(Pixel coordinate grounding data)
+ + + +

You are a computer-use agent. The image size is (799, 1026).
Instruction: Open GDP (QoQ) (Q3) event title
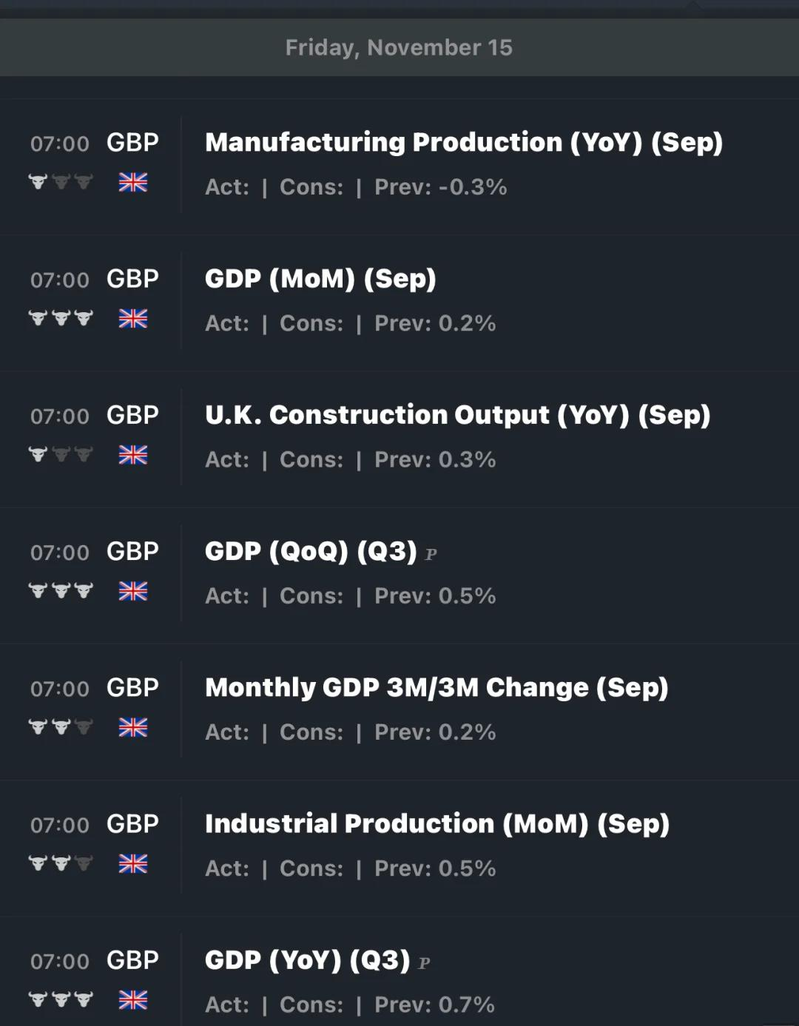pos(311,551)
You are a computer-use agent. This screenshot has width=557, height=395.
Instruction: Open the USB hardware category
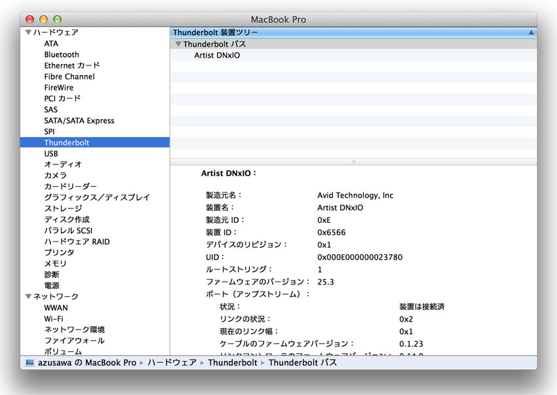point(51,153)
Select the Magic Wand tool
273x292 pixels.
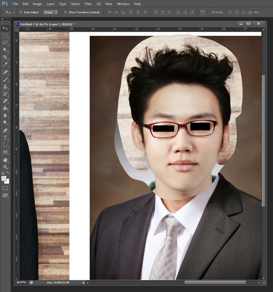coord(5,50)
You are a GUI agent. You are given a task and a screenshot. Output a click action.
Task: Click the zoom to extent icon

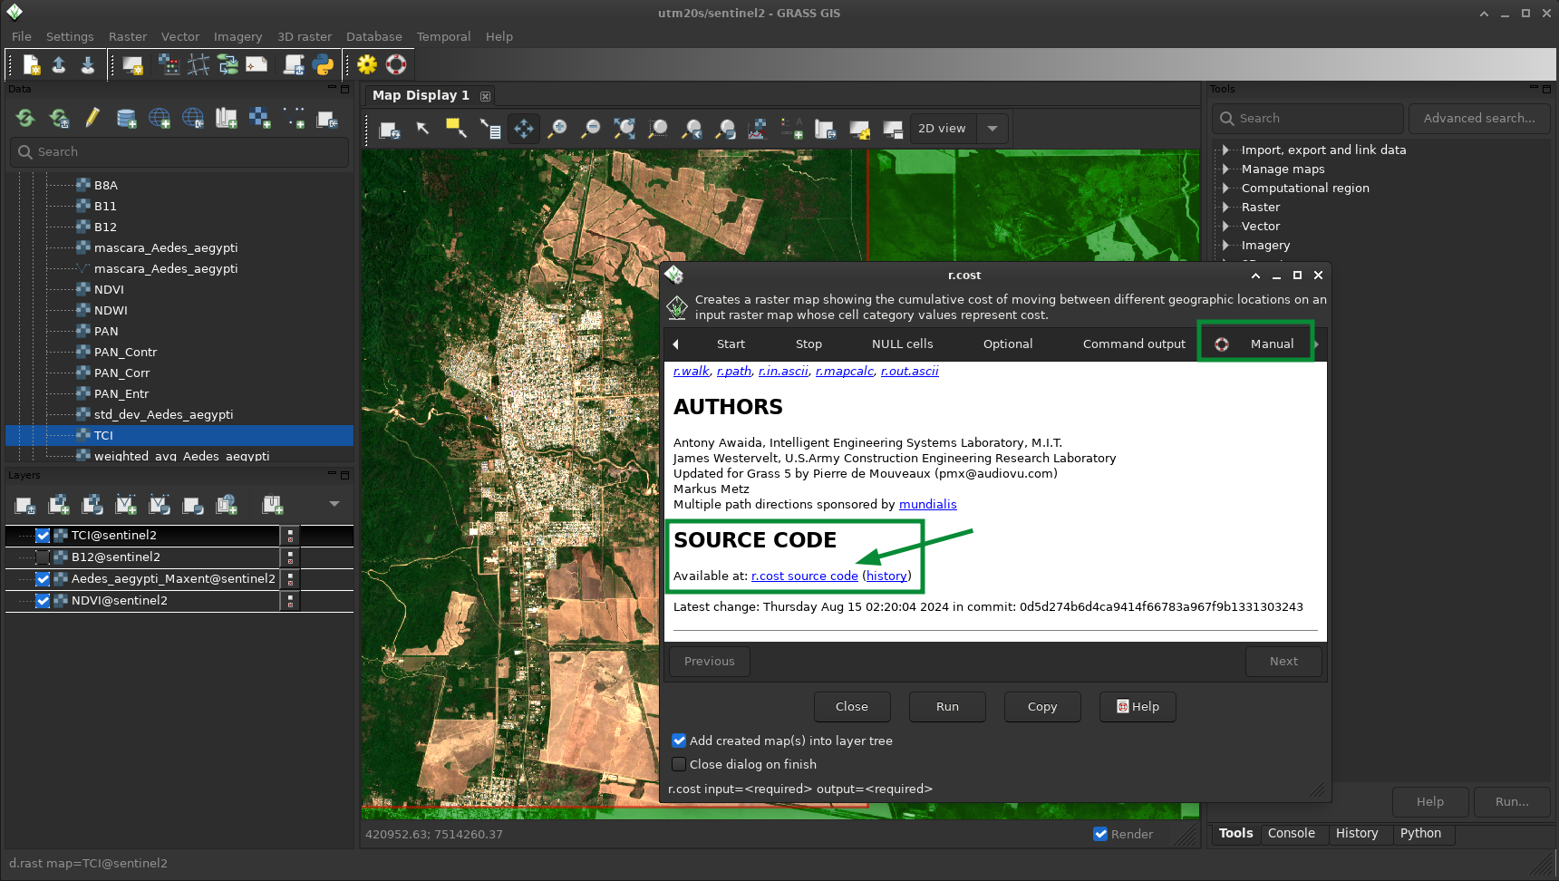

+ + + +

Find each line in the records that includes the word "agent". Report the total and nothing more.

Finished exercise:
3